BEGIN SELECTED EXTRACT

50,000 civilians remain trapped in Fallujah as 800 flee
Baghdad // Only 800 people have been able to flee Fallujah since Iraqi forces launched a major offensive to retake the city from ISIL, the United Nations said on Thursday.
Those who managed to leave reported dire living conditions inside the city, where an estimated 50,000 civilians remain.
“We are receiving distressing reports of civilians trapped inside Fallujah who are desperate to escape to safety, but can’t,” said Lise Grande, the UN’s humanitarian coordinator for Iraq.
“Food supplies are limited and tightly controlled. Medicines are exhausted and many families have no choice but to rely on dirty and unsafe water sources,” she said.
The UN said most of 800 people who had been able to flee were from outlying areas of the city, which lies only 50 kilometres west of the capital Baghdad.
The UN and other humanitarian agencies have been unable to deliver much of the available assistance due to a lack of access since the operation was launched on May 22-23.
Humanitarian corridors discussed with the Iraqi authorities have largely failed to materialise so far.
The UN’s refugee agency also said on the first day of the operation that supply routes were effectively cut off by the tens of thousands of Iraqi forces surrounding the city, thus also preventing civilians from leaving.
Addressing worries expressed by international humanitarian aid organisations over the safety of civilians trapped inside Fallujah, Iraqi Prime minister Haider Al Abadi said on Thursday that the security forces’ “main concern is how to protect the civilians and to differentiate between the terrorists and innocent civilians”.

END SELECTED EXTRACT
BEGIN RECORD EXTRACTS

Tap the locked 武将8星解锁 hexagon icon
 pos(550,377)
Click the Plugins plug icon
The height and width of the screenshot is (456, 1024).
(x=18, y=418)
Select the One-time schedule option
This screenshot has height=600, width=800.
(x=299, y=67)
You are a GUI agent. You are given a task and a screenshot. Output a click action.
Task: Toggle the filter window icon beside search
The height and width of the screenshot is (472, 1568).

END RECORD EXTRACTS
BEGIN RECORD EXTRACTS

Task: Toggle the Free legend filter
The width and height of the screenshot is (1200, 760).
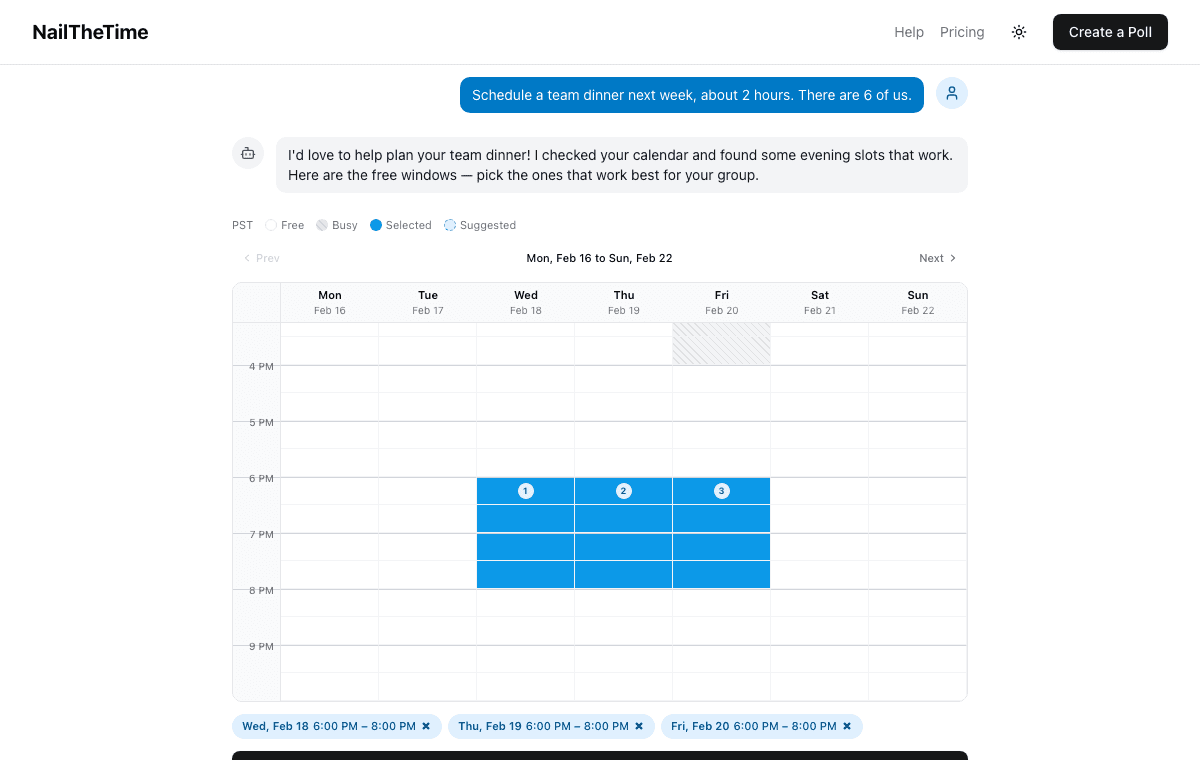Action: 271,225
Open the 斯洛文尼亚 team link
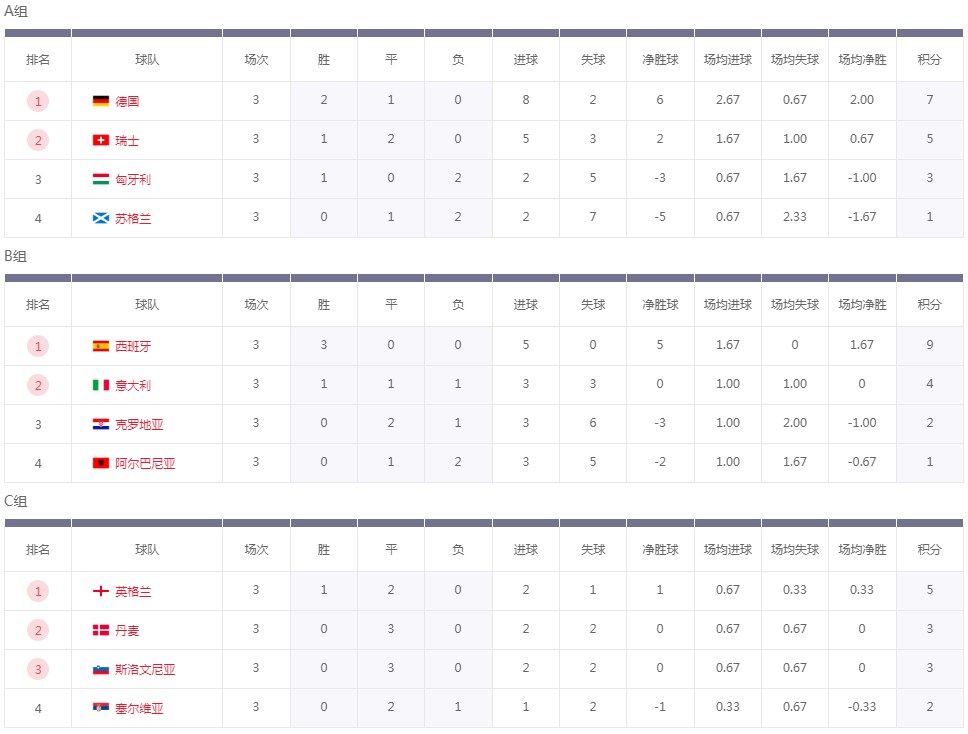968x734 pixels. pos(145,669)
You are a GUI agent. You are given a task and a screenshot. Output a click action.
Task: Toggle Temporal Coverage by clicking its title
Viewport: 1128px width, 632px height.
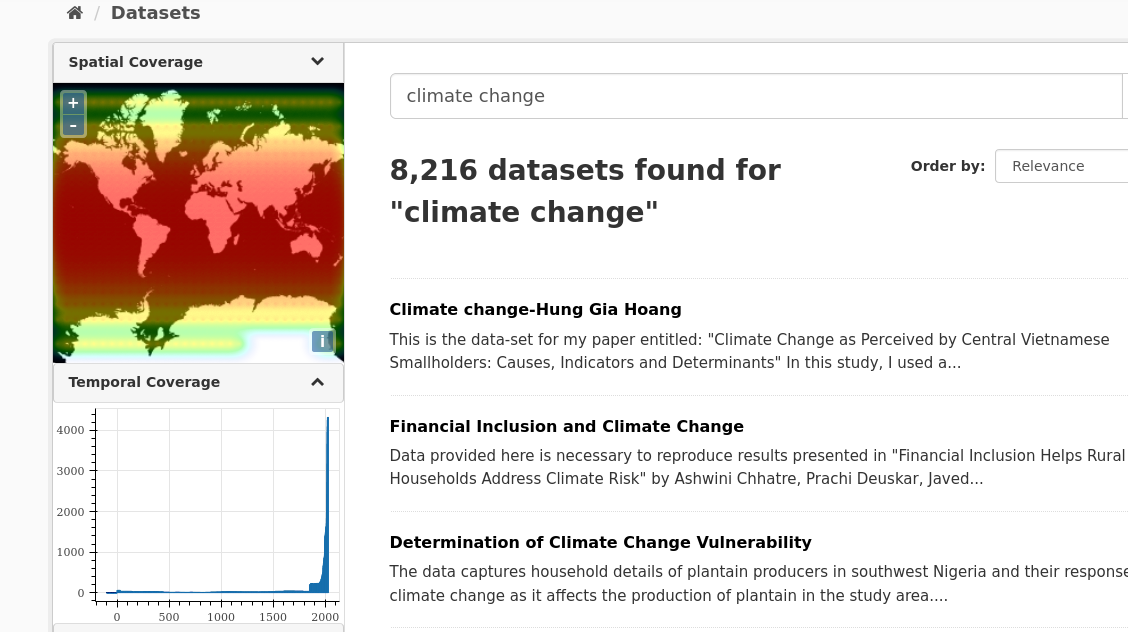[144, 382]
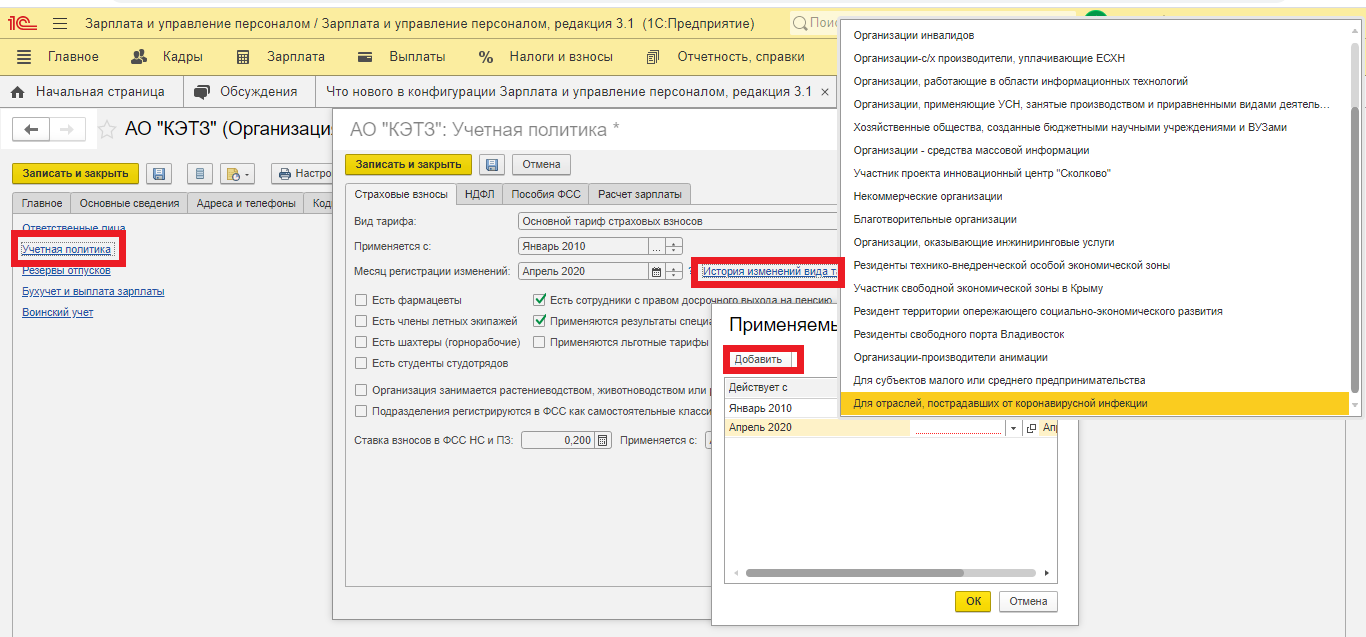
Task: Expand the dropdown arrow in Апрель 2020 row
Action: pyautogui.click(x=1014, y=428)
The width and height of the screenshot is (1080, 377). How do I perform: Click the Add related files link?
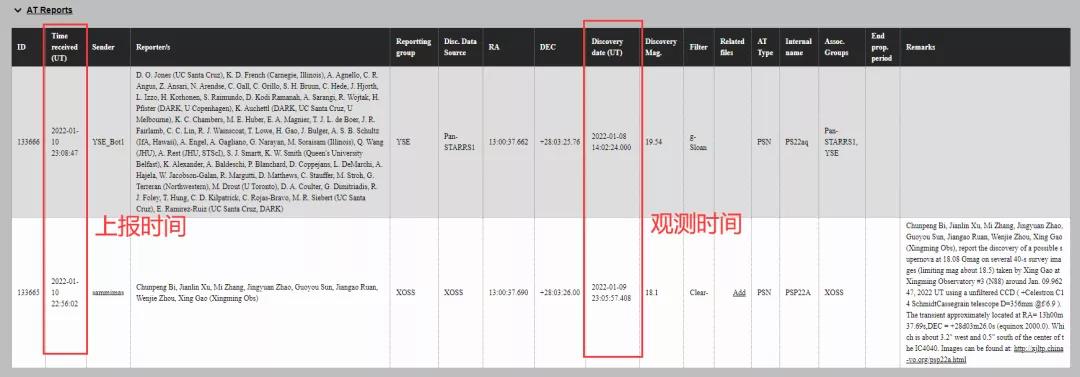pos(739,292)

END RECORD EXTRACTS
BEGIN RECORD EXTRACTS

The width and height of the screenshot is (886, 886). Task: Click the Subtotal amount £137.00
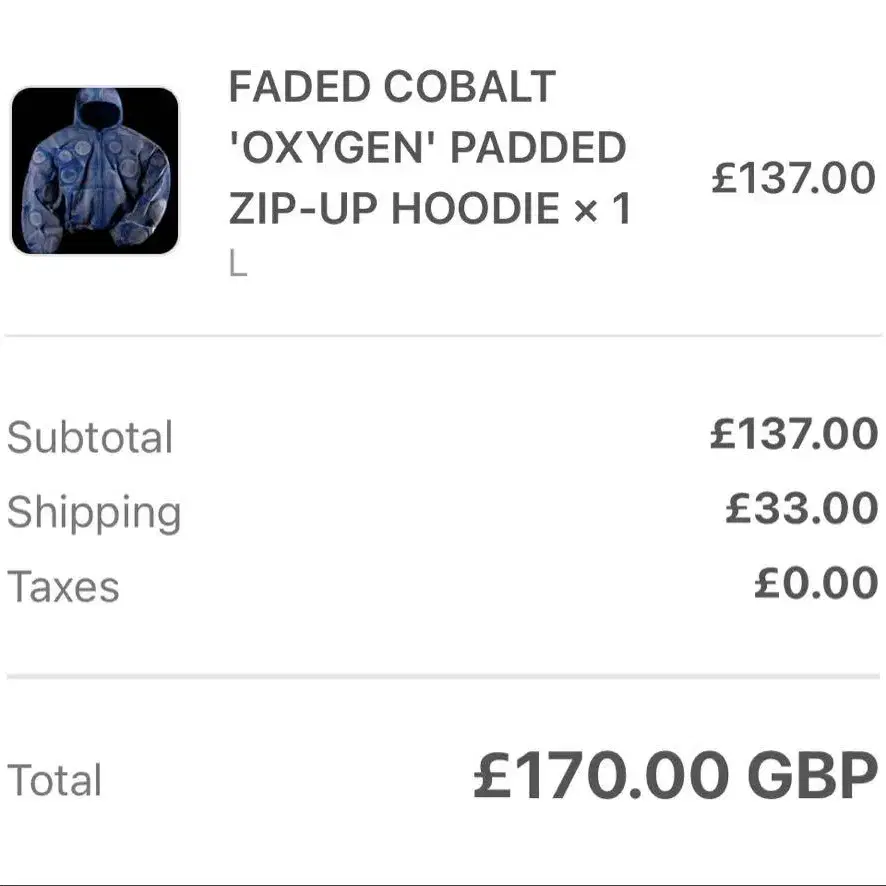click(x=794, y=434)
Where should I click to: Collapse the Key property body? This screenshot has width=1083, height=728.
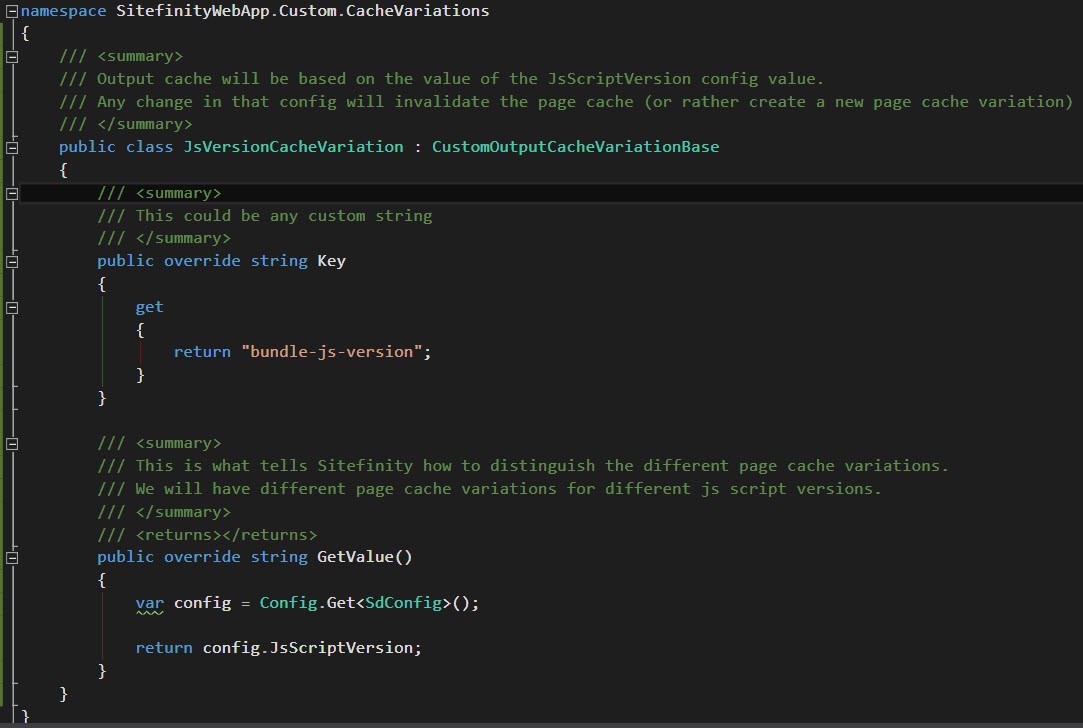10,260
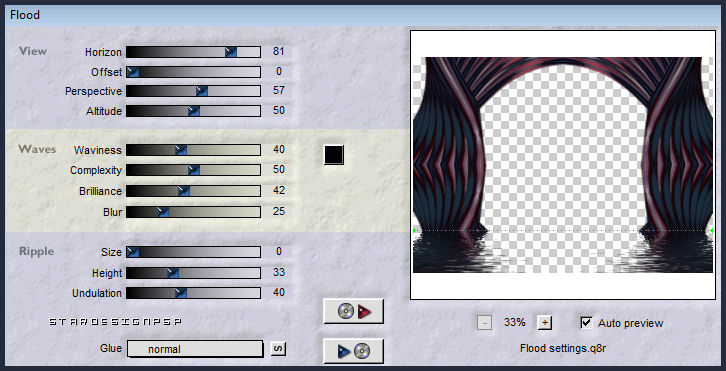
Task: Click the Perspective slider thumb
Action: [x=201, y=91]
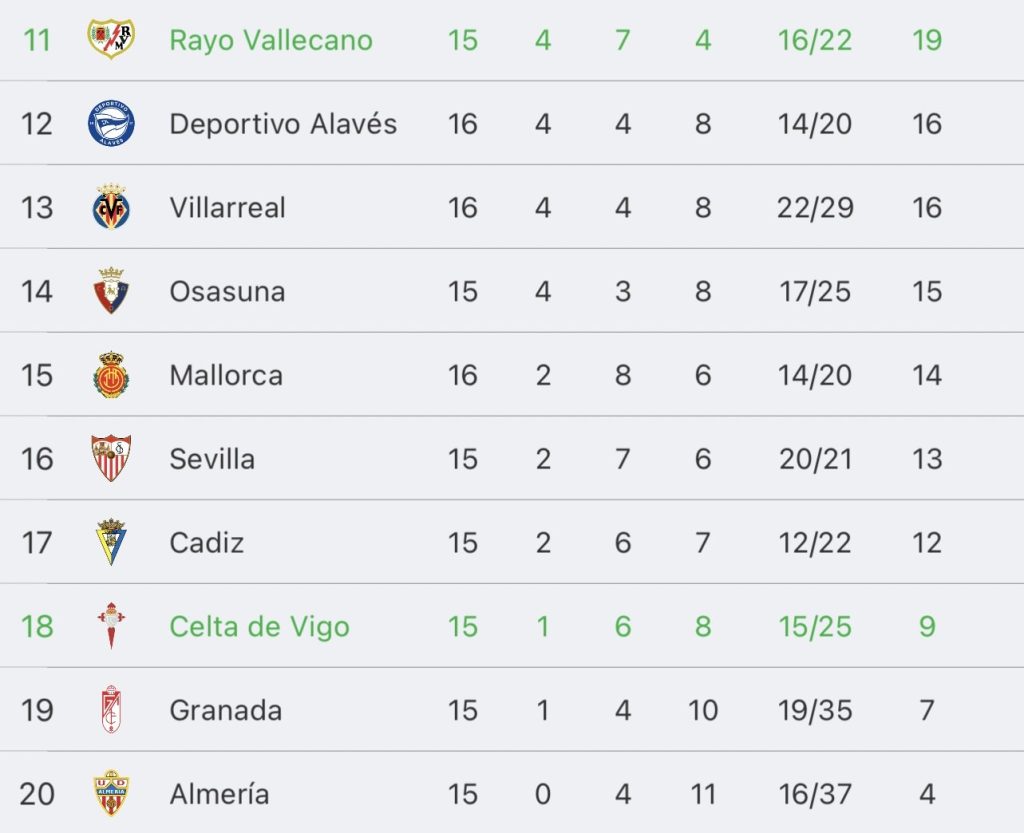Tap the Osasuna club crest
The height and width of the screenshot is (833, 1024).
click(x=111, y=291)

END RECORD EXTRACTS

▶ **AIM OF THE EXERCISE**: Copy the Fallujah report from "The UN said" to "materialise so far.", changing "Iraqi authorities" to "Iraqi government".

▶ **REPLY TO THE TASK**:
The UN said most of 800 people who had been able to flee were from outlying areas of the city, which lies only 50 kilometres west of the capital Baghdad.
The UN and other humanitarian agencies have been unable to deliver much of the available assistance due to a lack of access since the operation was launched on May 22-23.
Humanitarian corridors discussed with the Iraqi government have largely failed to materialise so far.